## [任务要求]
将下面所有行逐字照录一遍，不作任何改动。

===============

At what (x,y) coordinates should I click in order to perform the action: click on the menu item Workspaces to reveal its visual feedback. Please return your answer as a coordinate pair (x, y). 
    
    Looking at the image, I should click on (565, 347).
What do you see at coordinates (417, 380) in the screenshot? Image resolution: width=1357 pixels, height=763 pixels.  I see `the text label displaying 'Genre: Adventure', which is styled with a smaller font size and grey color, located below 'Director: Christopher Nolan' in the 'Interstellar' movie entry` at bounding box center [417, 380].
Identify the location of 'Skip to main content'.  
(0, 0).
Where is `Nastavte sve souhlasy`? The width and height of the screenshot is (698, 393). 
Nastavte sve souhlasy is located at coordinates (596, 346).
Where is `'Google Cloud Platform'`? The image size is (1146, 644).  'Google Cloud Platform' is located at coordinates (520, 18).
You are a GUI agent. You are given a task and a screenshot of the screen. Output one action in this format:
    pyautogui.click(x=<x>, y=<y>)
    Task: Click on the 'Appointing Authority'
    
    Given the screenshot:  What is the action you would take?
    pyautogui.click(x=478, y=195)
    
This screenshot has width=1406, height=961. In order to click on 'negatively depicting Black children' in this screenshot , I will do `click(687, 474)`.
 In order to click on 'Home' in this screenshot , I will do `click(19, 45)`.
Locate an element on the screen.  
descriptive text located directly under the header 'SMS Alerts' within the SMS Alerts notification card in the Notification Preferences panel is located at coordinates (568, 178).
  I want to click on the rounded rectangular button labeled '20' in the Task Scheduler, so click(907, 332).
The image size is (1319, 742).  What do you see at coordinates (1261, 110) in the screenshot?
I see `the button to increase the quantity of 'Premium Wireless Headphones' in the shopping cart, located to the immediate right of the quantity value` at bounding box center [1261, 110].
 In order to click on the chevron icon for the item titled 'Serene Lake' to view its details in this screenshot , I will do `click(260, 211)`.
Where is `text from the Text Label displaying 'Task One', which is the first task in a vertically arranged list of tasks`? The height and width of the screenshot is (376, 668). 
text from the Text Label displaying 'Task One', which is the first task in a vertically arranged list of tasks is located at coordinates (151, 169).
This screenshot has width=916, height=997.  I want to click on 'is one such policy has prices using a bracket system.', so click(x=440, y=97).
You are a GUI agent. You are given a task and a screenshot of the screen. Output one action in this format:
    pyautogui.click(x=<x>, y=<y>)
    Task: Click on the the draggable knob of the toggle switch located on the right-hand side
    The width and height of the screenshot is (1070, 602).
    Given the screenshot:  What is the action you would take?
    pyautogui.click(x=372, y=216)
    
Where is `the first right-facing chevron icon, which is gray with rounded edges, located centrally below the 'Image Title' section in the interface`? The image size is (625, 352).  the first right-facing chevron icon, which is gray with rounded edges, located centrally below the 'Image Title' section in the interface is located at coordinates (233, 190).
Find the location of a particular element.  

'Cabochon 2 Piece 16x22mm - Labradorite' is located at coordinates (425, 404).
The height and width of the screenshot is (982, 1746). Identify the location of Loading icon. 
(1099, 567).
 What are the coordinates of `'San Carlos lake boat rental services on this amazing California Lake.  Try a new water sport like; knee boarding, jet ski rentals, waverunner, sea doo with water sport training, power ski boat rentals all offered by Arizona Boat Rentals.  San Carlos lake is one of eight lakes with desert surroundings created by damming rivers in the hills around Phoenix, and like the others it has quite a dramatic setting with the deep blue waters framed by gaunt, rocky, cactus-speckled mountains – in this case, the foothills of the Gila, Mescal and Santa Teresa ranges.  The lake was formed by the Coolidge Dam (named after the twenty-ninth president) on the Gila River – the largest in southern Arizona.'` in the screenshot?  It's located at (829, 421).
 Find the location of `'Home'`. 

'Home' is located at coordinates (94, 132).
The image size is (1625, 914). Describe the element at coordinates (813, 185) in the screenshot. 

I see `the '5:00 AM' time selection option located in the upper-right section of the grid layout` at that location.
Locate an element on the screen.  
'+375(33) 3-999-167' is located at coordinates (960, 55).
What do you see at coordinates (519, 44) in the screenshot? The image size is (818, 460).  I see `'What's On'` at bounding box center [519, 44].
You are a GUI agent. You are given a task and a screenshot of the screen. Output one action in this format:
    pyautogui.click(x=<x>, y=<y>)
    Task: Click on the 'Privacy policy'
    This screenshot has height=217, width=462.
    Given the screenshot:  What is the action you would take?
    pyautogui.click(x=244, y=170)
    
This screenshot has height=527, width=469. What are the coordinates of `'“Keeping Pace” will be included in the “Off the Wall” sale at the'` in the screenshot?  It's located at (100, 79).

===============

## [任务结果]
At what (x,y) coordinates should I click in order to perform the action: click on the menu item Workspaces to reveal its visual feedback. Please return your answer as a coordinate pair (x, y). 
    
    Looking at the image, I should click on (565, 347).
What do you see at coordinates (417, 380) in the screenshot? Image resolution: width=1357 pixels, height=763 pixels.  I see `the text label displaying 'Genre: Adventure', which is styled with a smaller font size and grey color, located below 'Director: Christopher Nolan' in the 'Interstellar' movie entry` at bounding box center [417, 380].
Identify the location of 'Skip to main content'.  
(0, 0).
Where is `Nastavte sve souhlasy`? The width and height of the screenshot is (698, 393). 
Nastavte sve souhlasy is located at coordinates (596, 346).
Where is `'Google Cloud Platform'`? The image size is (1146, 644).  'Google Cloud Platform' is located at coordinates (520, 18).
You are a GUI agent. You are given a task and a screenshot of the screen. Output one action in this format:
    pyautogui.click(x=<x>, y=<y>)
    Task: Click on the 'Appointing Authority'
    
    Given the screenshot:  What is the action you would take?
    pyautogui.click(x=478, y=195)
    
This screenshot has width=1406, height=961. In order to click on 'negatively depicting Black children' in this screenshot , I will do `click(687, 474)`.
 In order to click on 'Home' in this screenshot , I will do `click(19, 45)`.
Locate an element on the screen.  
descriptive text located directly under the header 'SMS Alerts' within the SMS Alerts notification card in the Notification Preferences panel is located at coordinates (568, 178).
  I want to click on the rounded rectangular button labeled '20' in the Task Scheduler, so click(907, 332).
The image size is (1319, 742).  What do you see at coordinates (1261, 110) in the screenshot?
I see `the button to increase the quantity of 'Premium Wireless Headphones' in the shopping cart, located to the immediate right of the quantity value` at bounding box center [1261, 110].
 In order to click on the chevron icon for the item titled 'Serene Lake' to view its details in this screenshot , I will do `click(260, 211)`.
Where is `text from the Text Label displaying 'Task One', which is the first task in a vertically arranged list of tasks`? The height and width of the screenshot is (376, 668). 
text from the Text Label displaying 'Task One', which is the first task in a vertically arranged list of tasks is located at coordinates (151, 169).
This screenshot has width=916, height=997.  I want to click on 'is one such policy has prices using a bracket system.', so click(x=440, y=97).
You are a GUI agent. You are given a task and a screenshot of the screen. Output one action in this format:
    pyautogui.click(x=<x>, y=<y>)
    Task: Click on the the draggable knob of the toggle switch located on the right-hand side
    The width and height of the screenshot is (1070, 602).
    Given the screenshot:  What is the action you would take?
    pyautogui.click(x=372, y=216)
    
Where is `the first right-facing chevron icon, which is gray with rounded edges, located centrally below the 'Image Title' section in the interface`? The image size is (625, 352).  the first right-facing chevron icon, which is gray with rounded edges, located centrally below the 'Image Title' section in the interface is located at coordinates (233, 190).
Find the location of a particular element.  

'Cabochon 2 Piece 16x22mm - Labradorite' is located at coordinates (425, 404).
The height and width of the screenshot is (982, 1746). Identify the location of Loading icon. 
(1099, 567).
 What are the coordinates of `'San Carlos lake boat rental services on this amazing California Lake.  Try a new water sport like; knee boarding, jet ski rentals, waverunner, sea doo with water sport training, power ski boat rentals all offered by Arizona Boat Rentals.  San Carlos lake is one of eight lakes with desert surroundings created by damming rivers in the hills around Phoenix, and like the others it has quite a dramatic setting with the deep blue waters framed by gaunt, rocky, cactus-speckled mountains – in this case, the foothills of the Gila, Mescal and Santa Teresa ranges.  The lake was formed by the Coolidge Dam (named after the twenty-ninth president) on the Gila River – the largest in southern Arizona.'` in the screenshot?  It's located at (829, 421).
 Find the location of `'Home'`. 

'Home' is located at coordinates (94, 132).
The image size is (1625, 914). Describe the element at coordinates (813, 185) in the screenshot. 

I see `the '5:00 AM' time selection option located in the upper-right section of the grid layout` at that location.
Locate an element on the screen.  
'+375(33) 3-999-167' is located at coordinates (960, 55).
What do you see at coordinates (519, 44) in the screenshot? The image size is (818, 460).  I see `'What's On'` at bounding box center [519, 44].
You are a GUI agent. You are given a task and a screenshot of the screen. Output one action in this format:
    pyautogui.click(x=<x>, y=<y>)
    Task: Click on the 'Privacy policy'
    This screenshot has height=217, width=462.
    Given the screenshot:  What is the action you would take?
    pyautogui.click(x=244, y=170)
    
This screenshot has height=527, width=469. What are the coordinates of `'“Keeping Pace” will be included in the “Off the Wall” sale at the'` in the screenshot?  It's located at (100, 79).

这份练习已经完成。